Statement of Problem: I have run ChIP-Seq experiments on several enhancers and protein markers (I will refer to all of these as marks). I have already gone ahead and aligned the data using Bowtie, and then called peaks using MACS2. As a follow-up to a previous paper published by another lab member I want to find the co-occupancy of three of these marks in relation to the transcription start site (TSS) to determine how many of these peaks overlap and then create a venn diagram to show these overlaps / intersections (I am not sure on the terminology). The problem is I am not exactly sure how to do this and after almost 8+ hours of attempts I have gotten absolutely no-where, though I will post my attempts.
For example, from the Pol II peaks I have identified at TSS or intergenic regions, now I would like to define overlays with other factors/marks. MY PEAK FILES ARE IN .BED FORMAT.
I want to look at overlay between Pol II peaks and H3K4me1/H3K27Ac at intergenic regions.
How do I accomplish my goals?
Previous Study Information: As mentioned earlier an ex-lab member wrote a paper and was able to achieve this. He left behind a python script which I will copy down in a bit, but I can't seem to get it to work, nor do I really want to. I don't want to blindly trust the output of the script without knowing how and what it is doing. The image below is from the ex-lab member's paper and is basically what I would like to accomplish:
I was able to run the Python script the ex-lab member used to generate these venn diagrams for Polymerase II only, and from what I was able to understand the script basically outputs a "total # of intersections" line that he then plugged into somewhere in order to generate these diagrams.
I have uploaded the script to github so that you may view it here: https://github.com/Vov-Bio/findcooccupancy.py/blob/master/Script
What I Have Done: I want to provide a bit of what I have done so far, not only to show that I have attempted to solve the problem, but so that someone can steer me in the right direction.
First thing I did was research and see if I could find any information on how to overlap my data. The only solid topic I could find was here: How to determine genome wide Co-occupancy between two transcription factors?
In this post someone someone says "you can make venn diagram to show common and unique peaks of two transcription factors and could also make a line plot around TSS showing average occupancy of both" using https://usegalaxy.org/
This defines what I want to do almost perfectly.
Other searches brought up two interesting options:
- BEDtools
- Homer
I attempted to use BEDtools multiintersectBED function but could not find the peak intersection counts that I wanted.
I then attempted to use Homer mergePeaks function to find peak intersection counts and got 'something', but I am almost positive it is incorrect.

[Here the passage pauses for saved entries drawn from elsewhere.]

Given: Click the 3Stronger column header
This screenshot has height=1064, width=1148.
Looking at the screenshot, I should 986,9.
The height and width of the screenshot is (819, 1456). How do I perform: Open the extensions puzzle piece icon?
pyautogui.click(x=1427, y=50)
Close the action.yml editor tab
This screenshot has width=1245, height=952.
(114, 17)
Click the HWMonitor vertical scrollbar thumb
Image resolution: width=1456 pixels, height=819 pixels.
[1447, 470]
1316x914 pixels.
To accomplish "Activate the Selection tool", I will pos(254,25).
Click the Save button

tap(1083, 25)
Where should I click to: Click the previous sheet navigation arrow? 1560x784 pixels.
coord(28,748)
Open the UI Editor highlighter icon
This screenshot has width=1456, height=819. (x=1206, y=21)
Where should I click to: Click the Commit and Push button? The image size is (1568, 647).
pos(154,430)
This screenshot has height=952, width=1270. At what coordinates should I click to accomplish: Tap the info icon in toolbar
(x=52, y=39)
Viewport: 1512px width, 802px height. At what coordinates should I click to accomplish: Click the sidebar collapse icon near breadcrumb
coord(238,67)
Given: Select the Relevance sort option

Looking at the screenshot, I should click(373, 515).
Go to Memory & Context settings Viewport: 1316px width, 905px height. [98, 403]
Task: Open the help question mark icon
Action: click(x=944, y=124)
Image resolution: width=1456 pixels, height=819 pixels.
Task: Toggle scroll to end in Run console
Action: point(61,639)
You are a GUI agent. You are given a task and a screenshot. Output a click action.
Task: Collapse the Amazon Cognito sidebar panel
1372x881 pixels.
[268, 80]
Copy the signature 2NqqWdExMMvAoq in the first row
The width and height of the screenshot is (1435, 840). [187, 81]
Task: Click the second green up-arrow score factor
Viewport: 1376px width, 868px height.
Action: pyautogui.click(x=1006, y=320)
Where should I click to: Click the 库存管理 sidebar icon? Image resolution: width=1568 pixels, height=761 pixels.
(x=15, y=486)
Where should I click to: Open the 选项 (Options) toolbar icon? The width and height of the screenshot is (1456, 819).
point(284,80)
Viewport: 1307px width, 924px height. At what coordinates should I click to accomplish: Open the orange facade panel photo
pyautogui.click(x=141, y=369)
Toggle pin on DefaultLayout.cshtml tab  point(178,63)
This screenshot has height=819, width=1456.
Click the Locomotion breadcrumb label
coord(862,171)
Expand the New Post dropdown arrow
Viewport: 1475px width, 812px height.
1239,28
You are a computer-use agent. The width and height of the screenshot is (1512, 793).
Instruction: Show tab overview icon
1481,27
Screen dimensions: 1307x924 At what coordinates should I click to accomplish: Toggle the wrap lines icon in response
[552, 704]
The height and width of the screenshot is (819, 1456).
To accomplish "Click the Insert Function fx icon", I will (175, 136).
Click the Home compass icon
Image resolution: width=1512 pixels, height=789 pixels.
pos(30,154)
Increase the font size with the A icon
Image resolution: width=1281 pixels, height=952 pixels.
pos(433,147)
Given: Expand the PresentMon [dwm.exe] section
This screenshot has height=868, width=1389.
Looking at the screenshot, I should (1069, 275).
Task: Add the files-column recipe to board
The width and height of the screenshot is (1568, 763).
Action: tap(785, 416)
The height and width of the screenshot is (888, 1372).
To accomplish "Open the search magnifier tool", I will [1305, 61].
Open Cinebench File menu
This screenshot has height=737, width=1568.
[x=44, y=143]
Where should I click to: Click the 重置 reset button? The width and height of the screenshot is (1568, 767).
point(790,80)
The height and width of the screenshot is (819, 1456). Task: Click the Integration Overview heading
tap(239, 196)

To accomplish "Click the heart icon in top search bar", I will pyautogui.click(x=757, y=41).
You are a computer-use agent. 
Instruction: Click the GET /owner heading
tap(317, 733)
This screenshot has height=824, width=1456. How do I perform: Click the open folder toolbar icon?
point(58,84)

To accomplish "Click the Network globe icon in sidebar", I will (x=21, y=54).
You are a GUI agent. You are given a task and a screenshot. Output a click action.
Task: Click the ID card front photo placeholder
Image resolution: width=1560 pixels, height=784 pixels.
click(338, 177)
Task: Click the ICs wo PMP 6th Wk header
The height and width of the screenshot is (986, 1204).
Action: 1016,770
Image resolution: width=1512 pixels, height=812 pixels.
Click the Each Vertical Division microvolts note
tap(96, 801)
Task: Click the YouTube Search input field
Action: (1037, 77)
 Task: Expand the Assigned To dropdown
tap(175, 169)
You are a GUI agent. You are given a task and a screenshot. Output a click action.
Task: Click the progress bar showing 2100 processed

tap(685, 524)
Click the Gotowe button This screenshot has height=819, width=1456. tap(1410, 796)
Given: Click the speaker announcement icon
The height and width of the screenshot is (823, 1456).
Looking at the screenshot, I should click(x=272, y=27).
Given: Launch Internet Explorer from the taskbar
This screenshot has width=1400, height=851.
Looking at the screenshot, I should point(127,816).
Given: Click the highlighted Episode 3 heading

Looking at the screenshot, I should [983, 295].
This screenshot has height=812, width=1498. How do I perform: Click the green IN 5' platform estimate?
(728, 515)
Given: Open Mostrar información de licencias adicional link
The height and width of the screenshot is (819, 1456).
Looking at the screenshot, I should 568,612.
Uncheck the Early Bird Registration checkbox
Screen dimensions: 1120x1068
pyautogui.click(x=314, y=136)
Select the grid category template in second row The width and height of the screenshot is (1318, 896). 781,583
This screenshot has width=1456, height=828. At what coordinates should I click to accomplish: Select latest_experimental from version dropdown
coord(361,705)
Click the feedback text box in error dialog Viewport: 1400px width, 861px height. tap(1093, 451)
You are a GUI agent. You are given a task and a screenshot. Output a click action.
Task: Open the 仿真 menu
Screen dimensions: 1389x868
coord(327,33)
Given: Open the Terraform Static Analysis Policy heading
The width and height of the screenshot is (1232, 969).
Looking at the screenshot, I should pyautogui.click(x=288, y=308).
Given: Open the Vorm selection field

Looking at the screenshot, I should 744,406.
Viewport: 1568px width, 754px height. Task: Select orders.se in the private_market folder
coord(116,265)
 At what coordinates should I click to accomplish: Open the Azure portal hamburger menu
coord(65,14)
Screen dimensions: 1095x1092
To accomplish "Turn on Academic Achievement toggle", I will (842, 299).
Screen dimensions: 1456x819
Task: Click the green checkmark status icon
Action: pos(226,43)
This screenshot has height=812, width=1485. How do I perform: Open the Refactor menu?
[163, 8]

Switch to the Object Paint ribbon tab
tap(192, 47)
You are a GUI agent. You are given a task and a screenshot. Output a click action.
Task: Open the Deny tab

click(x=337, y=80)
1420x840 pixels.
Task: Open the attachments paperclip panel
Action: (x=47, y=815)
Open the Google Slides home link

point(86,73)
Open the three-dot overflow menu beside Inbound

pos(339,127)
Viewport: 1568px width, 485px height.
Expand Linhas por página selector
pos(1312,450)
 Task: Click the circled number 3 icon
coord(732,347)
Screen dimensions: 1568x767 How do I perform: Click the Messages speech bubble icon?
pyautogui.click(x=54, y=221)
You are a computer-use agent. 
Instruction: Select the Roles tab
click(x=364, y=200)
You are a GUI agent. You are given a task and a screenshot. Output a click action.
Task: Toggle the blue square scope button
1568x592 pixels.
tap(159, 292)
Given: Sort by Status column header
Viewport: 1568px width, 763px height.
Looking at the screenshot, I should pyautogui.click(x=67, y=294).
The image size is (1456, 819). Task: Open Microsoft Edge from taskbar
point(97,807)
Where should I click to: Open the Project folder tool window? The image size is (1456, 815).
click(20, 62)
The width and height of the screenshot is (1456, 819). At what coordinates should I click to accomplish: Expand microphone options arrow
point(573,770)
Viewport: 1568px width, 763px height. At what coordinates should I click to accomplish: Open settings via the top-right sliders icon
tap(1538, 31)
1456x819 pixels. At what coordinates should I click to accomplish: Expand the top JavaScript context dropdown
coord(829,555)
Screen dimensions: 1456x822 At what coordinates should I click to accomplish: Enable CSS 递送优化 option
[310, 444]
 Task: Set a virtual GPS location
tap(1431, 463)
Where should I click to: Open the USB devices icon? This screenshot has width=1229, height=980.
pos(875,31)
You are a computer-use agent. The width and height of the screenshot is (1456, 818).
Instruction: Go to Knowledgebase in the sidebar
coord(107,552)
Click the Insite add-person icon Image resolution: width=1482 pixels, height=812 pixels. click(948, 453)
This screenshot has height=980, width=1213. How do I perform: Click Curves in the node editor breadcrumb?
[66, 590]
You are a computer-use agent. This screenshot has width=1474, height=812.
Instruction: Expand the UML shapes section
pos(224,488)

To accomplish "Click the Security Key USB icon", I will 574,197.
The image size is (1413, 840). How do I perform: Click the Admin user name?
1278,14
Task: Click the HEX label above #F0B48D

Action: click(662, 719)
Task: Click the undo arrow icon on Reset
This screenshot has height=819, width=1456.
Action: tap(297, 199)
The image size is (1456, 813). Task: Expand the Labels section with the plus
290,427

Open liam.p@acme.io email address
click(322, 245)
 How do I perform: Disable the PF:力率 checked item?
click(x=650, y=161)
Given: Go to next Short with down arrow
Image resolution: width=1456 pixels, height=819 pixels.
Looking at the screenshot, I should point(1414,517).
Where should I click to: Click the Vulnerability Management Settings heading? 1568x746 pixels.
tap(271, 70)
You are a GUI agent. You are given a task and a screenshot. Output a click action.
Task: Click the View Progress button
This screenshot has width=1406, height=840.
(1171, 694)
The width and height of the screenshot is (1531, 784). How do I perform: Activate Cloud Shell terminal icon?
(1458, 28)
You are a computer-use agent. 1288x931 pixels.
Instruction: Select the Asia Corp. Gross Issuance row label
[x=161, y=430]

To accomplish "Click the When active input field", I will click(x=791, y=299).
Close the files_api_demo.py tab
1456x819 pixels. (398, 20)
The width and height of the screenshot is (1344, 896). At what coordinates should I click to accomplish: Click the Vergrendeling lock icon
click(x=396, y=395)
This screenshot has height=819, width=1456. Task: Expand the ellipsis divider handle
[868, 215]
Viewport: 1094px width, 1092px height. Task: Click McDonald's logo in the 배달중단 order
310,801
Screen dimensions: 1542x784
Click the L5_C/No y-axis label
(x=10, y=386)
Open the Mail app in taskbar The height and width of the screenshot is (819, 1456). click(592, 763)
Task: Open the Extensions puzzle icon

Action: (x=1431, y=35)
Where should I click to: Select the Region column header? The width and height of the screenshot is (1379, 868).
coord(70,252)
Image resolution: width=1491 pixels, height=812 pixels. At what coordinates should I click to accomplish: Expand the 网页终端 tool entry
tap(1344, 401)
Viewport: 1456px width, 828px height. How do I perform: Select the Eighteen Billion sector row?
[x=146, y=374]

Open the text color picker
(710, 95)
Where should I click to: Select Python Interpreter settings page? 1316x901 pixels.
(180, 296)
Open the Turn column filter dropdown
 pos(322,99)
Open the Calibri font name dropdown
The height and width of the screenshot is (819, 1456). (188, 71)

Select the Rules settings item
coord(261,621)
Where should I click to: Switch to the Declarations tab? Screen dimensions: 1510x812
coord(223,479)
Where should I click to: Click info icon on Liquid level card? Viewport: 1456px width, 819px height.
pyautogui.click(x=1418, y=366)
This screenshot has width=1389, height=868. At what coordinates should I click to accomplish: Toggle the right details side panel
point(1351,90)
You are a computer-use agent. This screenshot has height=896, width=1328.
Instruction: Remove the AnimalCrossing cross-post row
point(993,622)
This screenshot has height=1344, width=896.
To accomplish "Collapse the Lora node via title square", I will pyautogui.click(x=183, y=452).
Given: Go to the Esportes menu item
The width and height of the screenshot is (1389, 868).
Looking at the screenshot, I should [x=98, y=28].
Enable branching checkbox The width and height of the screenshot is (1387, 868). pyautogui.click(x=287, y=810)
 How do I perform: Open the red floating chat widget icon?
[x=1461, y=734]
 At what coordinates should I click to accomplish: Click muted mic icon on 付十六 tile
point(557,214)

Essentially I ran the following function:
mergePeaks -d 250 -matrix -ghist ~/data/TSSforAllAnnotatedGenes.txt ~/data/Pol-II-Chip.MACS2_summits.bed
and received
/User/data/TSSforAllAnnotatedGenes.txt 0 13062
/User/data/Pol-II-Chip.MACS2_summits.bed 11608 0
I assumed that 11,608 would be my Pol-II number for my venn diagram, but after attempting to run the same command for other peak files I am not so sure.
Any help is appreciated.
See if this online course on Bioconductor from Kasper Daniel Hansen can give you some idea on how to do the intersection. In particular check the AnnotationHub lecture for retrieving TSS and the GenomicRanges for the intersections. The video 12 and 13 of week 1 show a similar case than what you describe, at least as a start.